Here we will use RegParallel to fit the Cox model independently for each gene. *RegParallel* is accepted to Bioconductor (October 18, 2018), with official release in Bioconductor 3.8. To install dev version: `devtools::install_github('kevinblighe/RegParallel')`

```
library(survival)
library(RegParallel)
res <- RegParallel(
data = coxdata,
formula = 'Surv(Time.RFS, Distant.RFS) ~ [*]',
FUN = function(formula, data)
coxph(formula = formula,
data = data,
ties = 'breslow',
singular.ok = TRUE),
FUNtype = 'coxph',
variables = colnames(coxdata)[9:ncol(coxdata)],
blocksize = 2000,
cores = 2,
nestedParallel = FALSE,
conflevel = 95)
res <- res[!is.na(res$P),]
res
```

# 3, annotate top hits with *biomaRt*

Filter by Log Rank p<0.01

```
res <- res[order(res$LogRank, decreasing = FALSE),]
final <- subset(res, LogRank < 0.01)
probes <- gsub('^X', '', final$Variable)
library(biomaRt)
mart <- useMart('ENSEMBL_MART_ENSEMBL', host='useast.ensembl.org')
mart <- useDataset("hsapiens_gene_ensembl", mart)
annotLookup <- getBM(mart = mart,
attributes = c('affy_hg_u133a',
'ensembl_gene_id',
'gene_biotype',
'external_gene_name'),
filter = 'affy_hg_u133a',
values = probes,
uniqueRows = TRUE)
annotLookup
```

Two of the top hits include *CXCL12* and *MMP10*. High expression of *CXCL12* was associated with ** good** progression free and overall survival in breast cancer in doi: 10.1016/j.cca.2018.05.041, whilst high expression of

*MMP10*was associated with

**prognosis in colon cancer in doi: 10.1186/s12885-016-2515-7.**

*poor*# 4, encode statistically significant genes as `Low`

**|** `Mid`

**|** `High`

and plot survival curves

```
# extract RFS and probe data for downstream analysis
survplotdata <- coxdata[,c('Time.RFS', 'Distant.RFS',
'X203666_at', 'X205680_at')]
colnames(survplotdata) <- c('Time.RFS', 'Distant.RFS',
'CXCL12', 'MMP10')
# set Z-scale cut-offs for high and low expression
highExpr <- 1.0
lowExpr <- -1.0
survplotdata$CXCL12 <- ifelse(survplotdata$CXCL12 >= highExpr, 'High',
ifelse(survplotdata$CXCL12 <= lowExpr, 'Low', 'Mid'))
survplotdata$MMP10 <- ifelse(survplotdata$MMP10 >= highExpr, 'High',
ifelse(survplotdata$MMP10 <= lowExpr, 'Low', 'Mid'))
# relevel the factors to have mid as the ref level
survplotdata$CXCL12 <- factor(survplotdata$CXCL12,
levels = c('Mid', 'Low', 'High'))
survplotdata$MMP10 <- factor(survplotdata$MMP10,
levels = c('Mid', 'Low', 'High'))
library(survminer)
ggsurvplot(survfit(Surv(Time.RFS, Distant.RFS) ~ CXCL12,
data = survplotdata),
data = survplotdata,
risk.table = TRUE,
pval = TRUE,
break.time.by = 500,
ggtheme = theme_minimal(),
risk.table.y.text.col = TRUE,
risk.table.y.text = FALSE)
```

```
ggsurvplot(survfit(Surv(Time.RFS, Distant.RFS) ~ MMP10,
data = survplotdata),
data = survplotdata,
risk.table = TRUE,
pval = TRUE,
break.time.by = 500,
ggtheme = theme_minimal(),
risk.table.y.text.col = TRUE,
risk.table.y.text = FALSE)
```

**120**• written 8 months ago by Kevin Blighe ♦

**43k**

Kevin,

Unless there is a problem on my end, I think something may have gotten deprecated here.
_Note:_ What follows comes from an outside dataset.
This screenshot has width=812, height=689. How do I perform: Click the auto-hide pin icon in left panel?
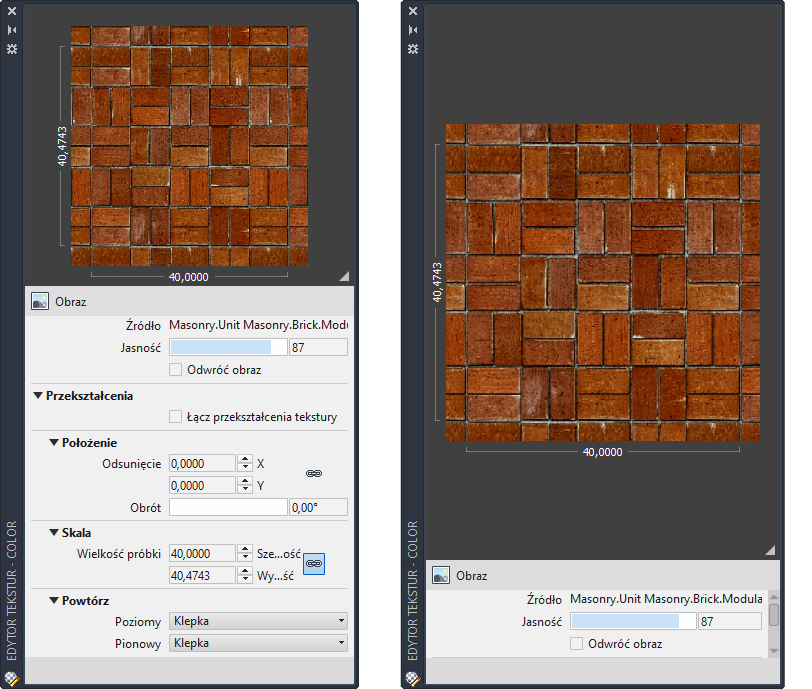click(x=12, y=30)
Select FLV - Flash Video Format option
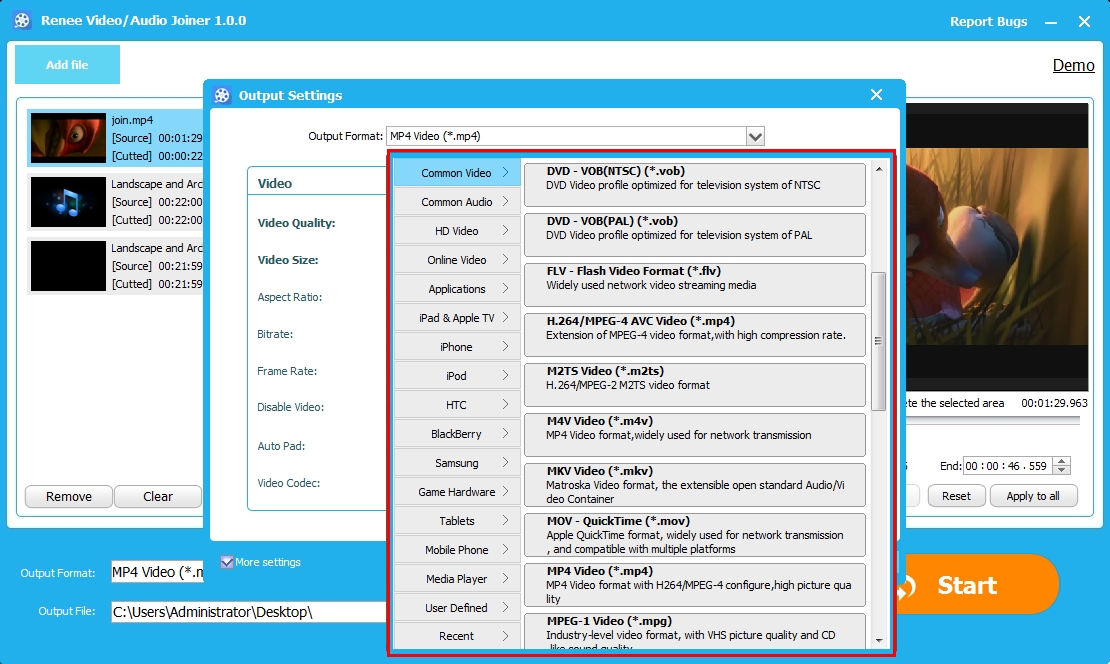This screenshot has height=664, width=1110. [x=694, y=284]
Running code as is only gives me mid and high curves for both genes.

Inspection of

shows that no samples meet the -1 zscore low expression cutoff (as far as I can see). I don't really have any questions about this. I just thought I would point it out just in case it is a repeatable error.

120Hey, that is strange - thanks for the alert. I also just re-ran my own code and observe the same 'phenomenon'. Nothing surprises me anymore in bioinformatics, though. Bioinformatics is like the Wild Wild West.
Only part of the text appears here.